*REQUIRED WORK:*
• a. Say whether each statement agrees with the rice leadership report, answering yes or no and quoting the words of the report that decide it: (i) The writer farms rice in California. (ii) The report is printed in full, with no edits. (iii) The first session of the program took place last month.
• b. Summarize the rice leadership report in two sentences.
• c. Reproduce the rice leadership report from "May 04, 2018" to "program last month.".
[PASSAGE FOR REVIEW]
May 04, 2018
By Matthew Sligar
[Matthew Sligar is a member of the 2018-20 Rice Leadership Development class. His report on Session 1 has been edited for length]
GRIDLEY, CA -- As a California rice farmer I plant my seed, harvest the rice, and sell it. That’s my workflow in a rice hull - I work within the rice industry. The Rice Leadership Development Program asks us to consider how rice farmers, like myself, can be contributory and not just work within the rice industry, but also for the rice industry. How can I help represent, advocate, and elevate the industry as a whole?
The answer, as laid out by the program, is to learn, through experience about the diversity of rice production across the United States, the layers of domestic business, and the intricacies of foreign trade. Much of this was realized throughout the first session of the program last month.
[/PASSAGE FOR REVIEW]
[SUPPLIED RECORDS]
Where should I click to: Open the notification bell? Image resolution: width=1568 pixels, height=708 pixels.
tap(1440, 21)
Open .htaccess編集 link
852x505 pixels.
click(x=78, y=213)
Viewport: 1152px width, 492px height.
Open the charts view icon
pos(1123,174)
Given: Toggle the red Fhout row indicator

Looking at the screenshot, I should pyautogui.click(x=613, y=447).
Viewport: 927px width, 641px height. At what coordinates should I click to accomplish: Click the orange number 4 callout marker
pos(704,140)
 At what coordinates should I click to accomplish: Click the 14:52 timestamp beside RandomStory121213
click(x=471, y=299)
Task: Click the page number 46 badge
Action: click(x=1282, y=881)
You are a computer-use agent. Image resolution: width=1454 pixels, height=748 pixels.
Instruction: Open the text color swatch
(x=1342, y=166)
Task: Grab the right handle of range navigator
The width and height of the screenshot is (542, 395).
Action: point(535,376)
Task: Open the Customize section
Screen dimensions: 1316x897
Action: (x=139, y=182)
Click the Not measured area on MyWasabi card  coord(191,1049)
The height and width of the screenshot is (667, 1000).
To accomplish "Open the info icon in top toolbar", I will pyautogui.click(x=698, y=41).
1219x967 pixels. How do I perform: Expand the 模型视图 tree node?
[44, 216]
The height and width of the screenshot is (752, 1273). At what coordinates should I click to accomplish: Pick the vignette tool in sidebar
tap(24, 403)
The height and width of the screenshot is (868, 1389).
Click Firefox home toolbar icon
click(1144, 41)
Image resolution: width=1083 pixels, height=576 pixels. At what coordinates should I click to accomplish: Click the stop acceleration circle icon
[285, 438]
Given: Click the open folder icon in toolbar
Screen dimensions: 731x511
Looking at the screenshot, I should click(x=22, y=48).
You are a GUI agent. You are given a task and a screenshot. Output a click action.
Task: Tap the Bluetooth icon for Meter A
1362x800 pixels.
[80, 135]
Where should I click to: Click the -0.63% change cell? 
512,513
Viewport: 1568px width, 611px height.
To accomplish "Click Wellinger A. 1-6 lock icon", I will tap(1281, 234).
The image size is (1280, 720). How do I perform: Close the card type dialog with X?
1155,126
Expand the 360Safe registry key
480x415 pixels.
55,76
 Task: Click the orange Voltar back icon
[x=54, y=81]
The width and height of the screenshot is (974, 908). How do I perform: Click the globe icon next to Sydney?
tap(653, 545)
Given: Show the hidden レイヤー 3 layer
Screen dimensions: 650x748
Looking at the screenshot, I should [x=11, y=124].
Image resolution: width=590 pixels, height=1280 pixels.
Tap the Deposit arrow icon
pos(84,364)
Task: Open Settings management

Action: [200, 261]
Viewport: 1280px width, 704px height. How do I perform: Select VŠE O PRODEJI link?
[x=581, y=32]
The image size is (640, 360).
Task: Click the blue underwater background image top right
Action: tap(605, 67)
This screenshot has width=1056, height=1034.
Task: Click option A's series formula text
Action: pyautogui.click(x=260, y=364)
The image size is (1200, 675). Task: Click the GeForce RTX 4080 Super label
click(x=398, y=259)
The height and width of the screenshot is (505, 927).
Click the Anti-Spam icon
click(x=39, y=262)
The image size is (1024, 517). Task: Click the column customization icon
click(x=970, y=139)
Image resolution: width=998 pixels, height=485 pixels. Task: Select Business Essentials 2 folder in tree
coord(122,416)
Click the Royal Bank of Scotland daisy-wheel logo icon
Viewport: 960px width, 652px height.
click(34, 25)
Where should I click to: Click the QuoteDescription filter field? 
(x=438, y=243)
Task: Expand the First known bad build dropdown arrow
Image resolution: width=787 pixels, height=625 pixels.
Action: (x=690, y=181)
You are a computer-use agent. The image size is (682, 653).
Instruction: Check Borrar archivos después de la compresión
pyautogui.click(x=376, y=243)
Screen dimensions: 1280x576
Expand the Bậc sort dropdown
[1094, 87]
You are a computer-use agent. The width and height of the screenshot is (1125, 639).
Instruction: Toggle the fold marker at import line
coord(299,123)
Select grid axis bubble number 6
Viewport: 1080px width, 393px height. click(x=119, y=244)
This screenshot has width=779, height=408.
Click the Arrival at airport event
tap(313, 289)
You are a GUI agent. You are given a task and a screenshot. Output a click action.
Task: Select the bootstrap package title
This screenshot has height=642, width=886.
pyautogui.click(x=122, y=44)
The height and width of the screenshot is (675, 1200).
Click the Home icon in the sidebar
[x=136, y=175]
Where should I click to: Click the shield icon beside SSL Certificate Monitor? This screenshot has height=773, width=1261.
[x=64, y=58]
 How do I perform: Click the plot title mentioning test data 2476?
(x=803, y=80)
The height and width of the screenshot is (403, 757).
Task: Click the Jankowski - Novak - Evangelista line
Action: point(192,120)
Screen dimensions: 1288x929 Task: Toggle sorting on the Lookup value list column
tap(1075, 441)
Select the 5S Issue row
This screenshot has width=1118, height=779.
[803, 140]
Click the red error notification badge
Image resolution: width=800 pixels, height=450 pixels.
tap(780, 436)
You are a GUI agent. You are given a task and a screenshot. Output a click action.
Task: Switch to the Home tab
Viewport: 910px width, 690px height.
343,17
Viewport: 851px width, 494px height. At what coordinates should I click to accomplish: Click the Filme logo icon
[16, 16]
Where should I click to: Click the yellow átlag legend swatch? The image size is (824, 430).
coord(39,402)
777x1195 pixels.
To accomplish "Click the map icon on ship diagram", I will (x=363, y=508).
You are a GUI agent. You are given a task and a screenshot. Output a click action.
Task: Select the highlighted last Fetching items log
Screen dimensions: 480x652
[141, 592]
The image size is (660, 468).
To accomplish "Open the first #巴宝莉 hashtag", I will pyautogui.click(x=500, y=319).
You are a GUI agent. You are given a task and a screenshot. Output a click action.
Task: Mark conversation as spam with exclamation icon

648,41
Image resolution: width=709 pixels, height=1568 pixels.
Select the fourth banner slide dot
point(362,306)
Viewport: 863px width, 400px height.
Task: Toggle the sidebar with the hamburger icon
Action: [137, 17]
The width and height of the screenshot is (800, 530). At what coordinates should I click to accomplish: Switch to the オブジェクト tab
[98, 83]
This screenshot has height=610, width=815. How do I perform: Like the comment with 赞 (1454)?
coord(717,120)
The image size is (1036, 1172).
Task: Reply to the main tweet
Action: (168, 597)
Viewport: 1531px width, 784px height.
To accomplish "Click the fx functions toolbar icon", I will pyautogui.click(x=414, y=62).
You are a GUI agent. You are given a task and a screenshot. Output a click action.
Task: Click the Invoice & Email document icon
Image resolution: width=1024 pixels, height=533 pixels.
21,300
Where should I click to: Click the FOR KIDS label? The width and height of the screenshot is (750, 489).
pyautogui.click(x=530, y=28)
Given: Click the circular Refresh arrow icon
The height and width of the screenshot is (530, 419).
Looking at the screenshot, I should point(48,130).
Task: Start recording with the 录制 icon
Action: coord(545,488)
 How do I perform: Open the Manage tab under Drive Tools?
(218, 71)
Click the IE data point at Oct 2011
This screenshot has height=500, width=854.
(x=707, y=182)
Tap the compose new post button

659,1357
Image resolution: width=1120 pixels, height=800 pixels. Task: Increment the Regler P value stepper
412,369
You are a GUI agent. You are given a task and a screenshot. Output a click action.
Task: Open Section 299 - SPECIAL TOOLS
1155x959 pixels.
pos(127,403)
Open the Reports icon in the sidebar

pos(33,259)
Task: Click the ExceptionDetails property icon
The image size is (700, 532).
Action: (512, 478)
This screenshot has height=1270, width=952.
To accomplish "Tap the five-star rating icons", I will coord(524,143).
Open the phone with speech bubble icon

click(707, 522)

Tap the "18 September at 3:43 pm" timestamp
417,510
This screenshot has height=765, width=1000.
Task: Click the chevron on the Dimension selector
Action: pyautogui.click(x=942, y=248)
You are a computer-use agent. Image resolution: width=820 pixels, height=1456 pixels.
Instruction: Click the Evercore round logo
[/SUPPLIED RECORDS]
*ANSWERS TO THE EXERCISE:*
• a.
(i) Yes: "As a California rice farmer I plant my seed, harvest the rice, and sell it."
(ii) No: "His report on Session 1 has been edited for length"
(iii) Yes: "Much of this was realized throughout the first session of the program last month."

• b. A California rice farmer in the 2018-20 Rice Leadership Development class writes that the program asks rice farmers to work not only within the rice industry but also for it, helping to represent, advocate, and elevate the industry as a whole. The program's answer is to learn through experience about the diversity of U.S. rice production, the layers of domestic business, and the intricacies of foreign trade, much of which was realized during the first session last month.

• c.
May 04, 2018
By Matthew Sligar
[Matthew Sligar is a member of the 2018-20 Rice Leadership Development class. His report on Session 1 has been edited for length]
GRIDLEY, CA -- As a California rice farmer I plant my seed, harvest the rice, and sell it. That’s my workflow in a rice hull - I work within the rice industry. The Rice Leadership Development Program asks us to consider how rice farmers, like myself, can be contributory and not just work within the rice industry, but also for the rice industry. How can I help represent, advocate, and elevate the industry as a whole?
The answer, as laid out by the program, is to learn, through experience about the diversity of rice production across the United States, the layers of domestic business, and the intricacies of foreign trade. Much of this was realized throughout the first session of the program last month.